### 取り組む課題:
a) 本文の「2年生の時だったと思います。」から「みたいと直感的に思いました。」までを、終わりの語句も含めて一字一句変えずに書き出すこと。
b) 次の各文が本文の内容と合っているかを、「はい」か「いいえ」で答え、判断の根拠となる本文の語句をそのまま引用すること。
(i) 筆者は医学部に入学した後、研究をしたいという気持ちが変わった。
(ii) 筆者が見た番組はNHKのドキュメンタリー番組だった。
(iii) 筆者は学生時代、自分から進んで研究室を訪ねていた。
c) 本文によると、筆者が見た番組で紹介されたのは誰の研究室か。

### 本文:
/---
ノーベル賞受賞者ミルシュタイン博士と箕面公園にサルの生態見学(後列左から4番目が筆者)
 私は、高校時代、医学部を目指して勉強をしていた時、ある意味当然ですが、医者になることができたら、どのような道に進もうかと考えていました。その当時も僻地医療の問題などが報道されていましたし、がん患者の増加が大きな社会問題となり、がんを何とかして治さないといけないといった議論なども活発にされていました。一人の医師が二つ以上のことをすることはできません。そのような中、「医師になって、研究をして、原因不明の病気、治療法のない病気を何とかできればいいなあ」と漠然と希望していました。医学部に入学後もその気持ちは全く変わりませんでした。ただ、ごく平凡な学生だった私は、どのようにしたら研究ができるのかわからず、また、自分がどのような研究をしたいのかも思いつかないため、積極的にどこかの研究室の門をたたくといったこともせず、同級生と一緒に講義を受けて、家に帰るという毎日を送っていました。
 2年生の時だったと思います。いつもの通り、家に帰ってテレビを見ていました。NHKのドキュメンタリー番組で大阪大学の研究室が紹介されるというだけの理由でその番組を見たと思います。紹介されたのは、細胞融合現象を世界で初めて発見された、今は亡き岡田善雄先生の研究室の研究風景でした。私はその時初めて、顕微鏡下で、生きている細胞がキラキラ輝きながら、動き回ったり、分裂したり、ウイルスで融合したりする様子を見ました。ただただ感動しました。こんな研究ができるのだと。それまで、私は、研究と言えば、試験管を振って何か反応させるとか、マウスを飼育して行動を観察するといったイメージしか持っていませんでした。そして、こんな研究がしてみたいと直感的に思いました。
\---
### 入力データ:
/---
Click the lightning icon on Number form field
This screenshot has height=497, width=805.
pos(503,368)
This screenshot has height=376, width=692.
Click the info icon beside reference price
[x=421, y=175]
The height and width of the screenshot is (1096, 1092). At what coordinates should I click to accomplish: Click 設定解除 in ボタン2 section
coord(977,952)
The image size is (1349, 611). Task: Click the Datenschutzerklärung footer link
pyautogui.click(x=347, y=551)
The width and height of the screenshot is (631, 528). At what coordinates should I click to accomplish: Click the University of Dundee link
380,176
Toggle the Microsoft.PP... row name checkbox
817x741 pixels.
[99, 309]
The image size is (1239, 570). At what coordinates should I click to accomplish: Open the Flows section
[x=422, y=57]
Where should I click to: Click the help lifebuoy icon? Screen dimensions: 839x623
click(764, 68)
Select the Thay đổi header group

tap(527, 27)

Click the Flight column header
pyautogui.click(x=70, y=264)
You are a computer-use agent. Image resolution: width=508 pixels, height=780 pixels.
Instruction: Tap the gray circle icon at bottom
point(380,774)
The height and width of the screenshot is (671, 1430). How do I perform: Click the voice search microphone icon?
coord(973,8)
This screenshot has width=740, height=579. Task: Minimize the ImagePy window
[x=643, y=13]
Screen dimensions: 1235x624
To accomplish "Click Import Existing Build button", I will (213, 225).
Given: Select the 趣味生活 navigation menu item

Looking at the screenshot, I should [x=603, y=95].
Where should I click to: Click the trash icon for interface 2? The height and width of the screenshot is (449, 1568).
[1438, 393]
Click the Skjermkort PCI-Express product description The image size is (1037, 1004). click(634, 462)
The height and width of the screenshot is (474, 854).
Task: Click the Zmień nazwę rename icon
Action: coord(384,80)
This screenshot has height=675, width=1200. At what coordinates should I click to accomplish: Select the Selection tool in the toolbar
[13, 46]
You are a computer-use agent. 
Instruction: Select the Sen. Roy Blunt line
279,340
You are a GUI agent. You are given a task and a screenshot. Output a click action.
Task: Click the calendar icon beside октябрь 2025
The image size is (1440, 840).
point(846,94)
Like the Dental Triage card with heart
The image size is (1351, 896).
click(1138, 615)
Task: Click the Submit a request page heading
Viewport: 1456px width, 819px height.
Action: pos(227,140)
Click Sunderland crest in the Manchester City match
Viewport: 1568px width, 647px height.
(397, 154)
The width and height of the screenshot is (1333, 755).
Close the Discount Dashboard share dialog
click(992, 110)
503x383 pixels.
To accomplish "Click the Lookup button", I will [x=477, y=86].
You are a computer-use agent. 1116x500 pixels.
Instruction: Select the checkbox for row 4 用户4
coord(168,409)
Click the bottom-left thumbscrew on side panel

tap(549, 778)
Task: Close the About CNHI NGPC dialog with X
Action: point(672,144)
\---
### 解答例:
a)
2年生の時だったと思います。いつもの通り、家に帰ってテレビを見ていました。NHKのドキュメンタリー番組で大阪大学の研究室が紹介されるというだけの理由でその番組を見たと思います。紹介されたのは、細胞融合現象を世界で初めて発見された、今は亡き岡田善雄先生の研究室の研究風景でした。私はその時初めて、顕微鏡下で、生きている細胞がキラキラ輝きながら、動き回ったり、分裂したり、ウイルスで融合したりする様子を見ました。ただただ感動しました。こんな研究ができるのだと。それまで、私は、研究と言えば、試験管を振って何か反応させるとか、マウスを飼育して行動を観察するといったイメージしか持っていませんでした。そして、こんな研究がしてみたいと直感的に思いました。

b)
(i) いいえ。「医学部に入学後もその気持ちは全く変わりませんでした。」
(ii) はい。「NHKのドキュメンタリー番組で大阪大学の研究室が紹介される」
(iii) いいえ。「積極的にどこかの研究室の門をたたくといったこともせず」

c) 細胞融合現象を世界で初めて発見した岡田善雄先生の研究室。